The Subscription Economy

We now live in a Subscription Economy.

It was announced recently that Microsoft earnings from their Office365 online subscription-based-offerings had surpassed their more traditional “Box Copy”.  Microsoft’s gamble would seem to have paid off and begs the question – is the subscription economy here to stay?

So, what is the Subscription Economy?  And what does it mean for me and my business?

The Subscription Economy is a fundamental change in the purchasing process which uses a subscription business model rather than more traditional commercial routes. It takes us away from the more traditional pay per product system to receiving that product or a version of it “as a service”. If you consider relatively new models such as Netflix and Spotify and the huge growth they have experienced in a relatively short space of time, it’s easy to see why Microsoft made such seismic shift in their core business model. As a result:

  • They have secured continued & recurring earnings.
  • They have remained relevant in a modern and fast changing world.
  • They continue to add to the product list and services provided through their subscriptions.

There are several advantages to this for us consumers.

  • Subscriptions allow us to reduce upfront costs.
  • It provides us with the opportunity to trial different software (often free) and products without a long-term commitment.
  • It delivers improved customer service and tailoring of the products to customer needs or wants. (Netflix watch-lists anyone?)

How do I deal with this?

It’s easier to cancel a subscription with a small recurring cost than a more substantial contract.
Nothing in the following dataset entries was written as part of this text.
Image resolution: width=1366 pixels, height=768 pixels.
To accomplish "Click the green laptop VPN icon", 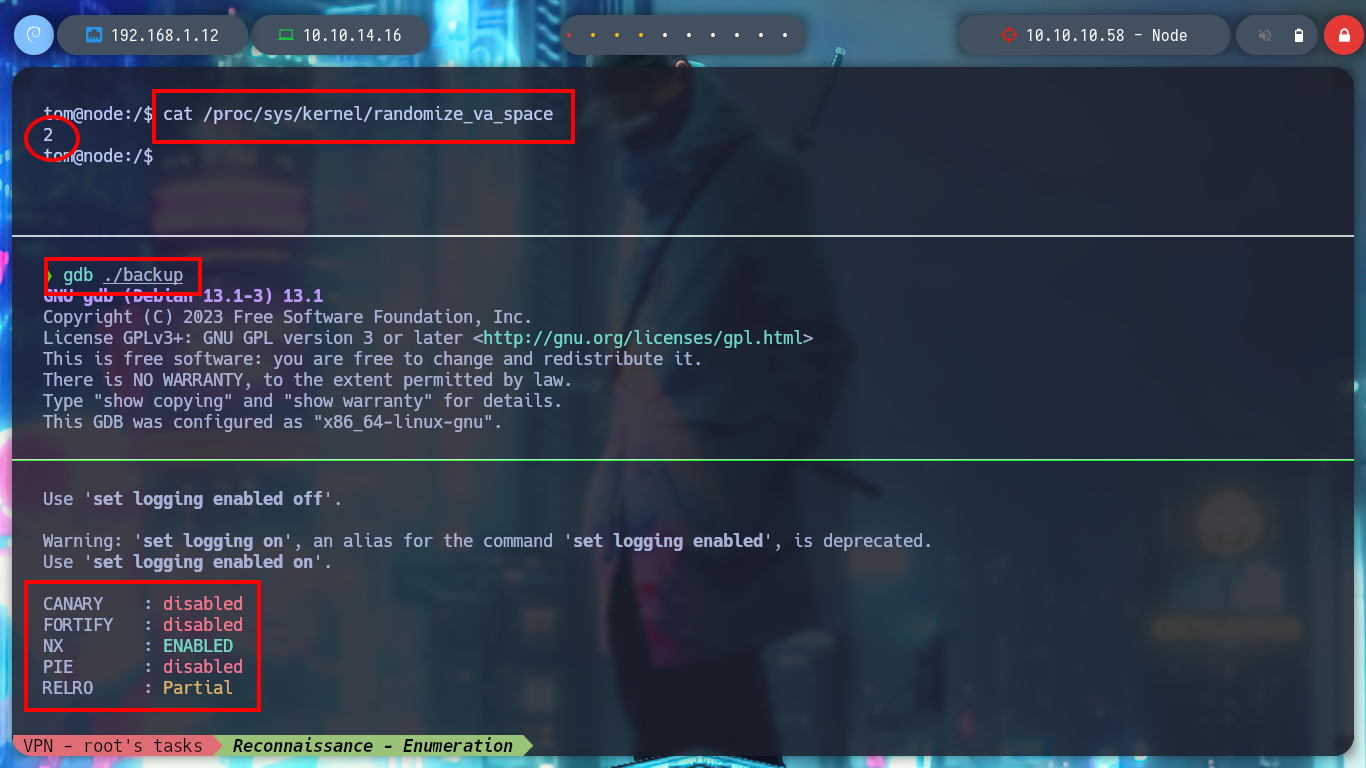I will [x=286, y=35].
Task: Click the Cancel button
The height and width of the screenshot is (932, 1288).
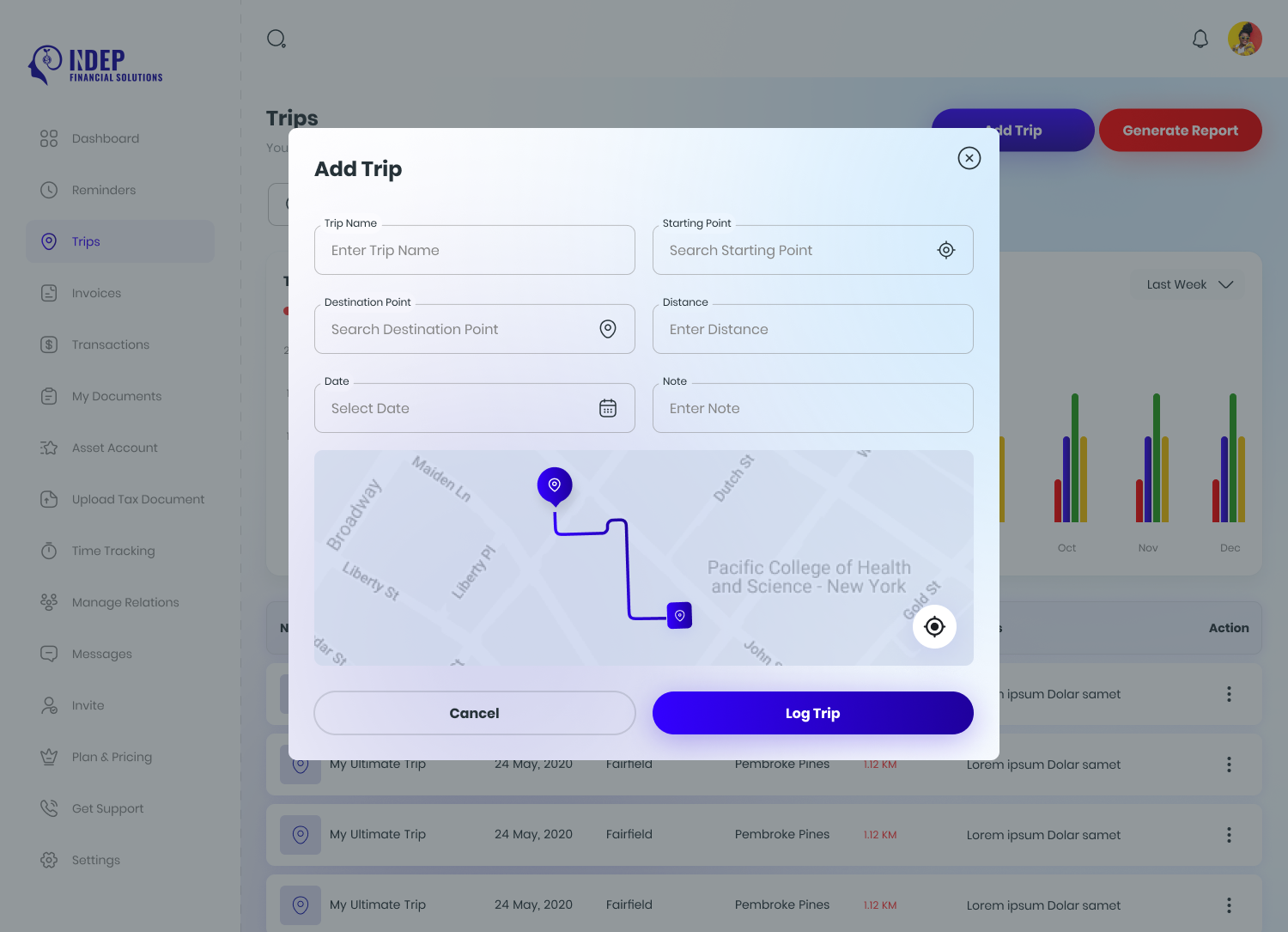Action: (474, 713)

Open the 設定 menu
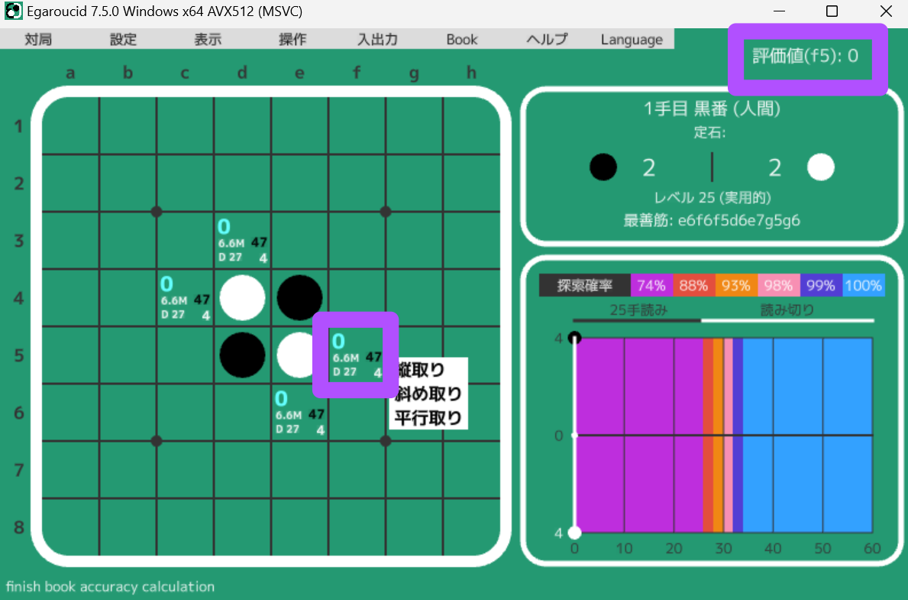coord(123,40)
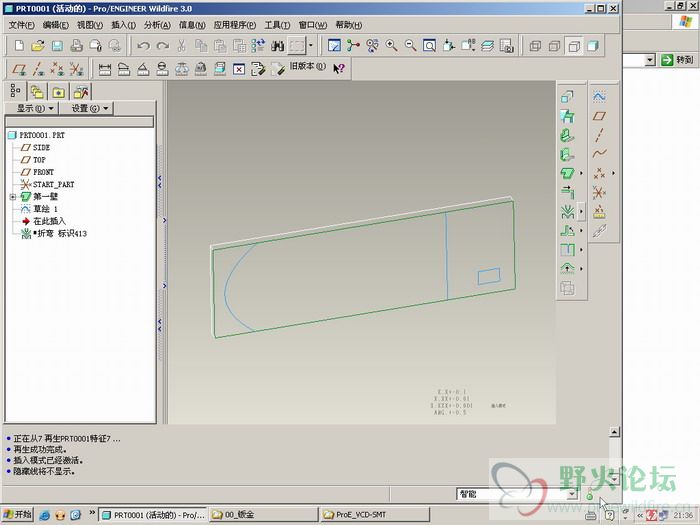The height and width of the screenshot is (525, 700).
Task: Select the Zoom In magnifier tool
Action: point(391,46)
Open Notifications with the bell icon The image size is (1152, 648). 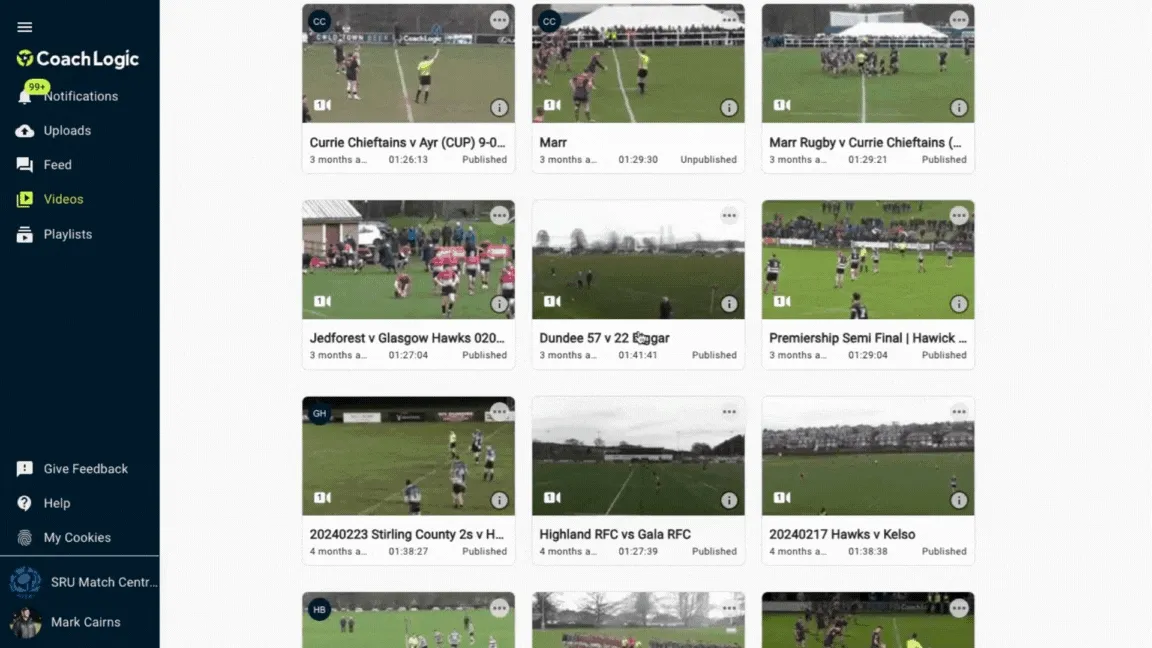(x=25, y=96)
In the subscription economy, therefore, successful customer relationships are vital and so the best and most successful subscription companies are spending more on identifying product improvements and upgrades that are often automatically rolled out as part of the service. It is no longer as difficult to get out of a subscription as it may have once been and if you keep on top of the subscriptions you sign up for then you should be able to enjoy the benefits of this ever-changing landscape.

1. If I could offer any advice it would be this: This isn’t a fad: embrace it. The revenues that are being generated and the adoption of products available “as a service” do not show any sign of slowing and in fact, will increase greatly.

2. Investigate what products or services you currently have that can be upgraded or replaced by subscriptions. Perhaps your next server upgrade might be a Microsoft Azure Server?

3. Have you budgeted for all the changes that will come about because of the impending introduction of GDPR in May 2018? Could a smaller subscription based monthly payment be the difference between compliance and non-compliance?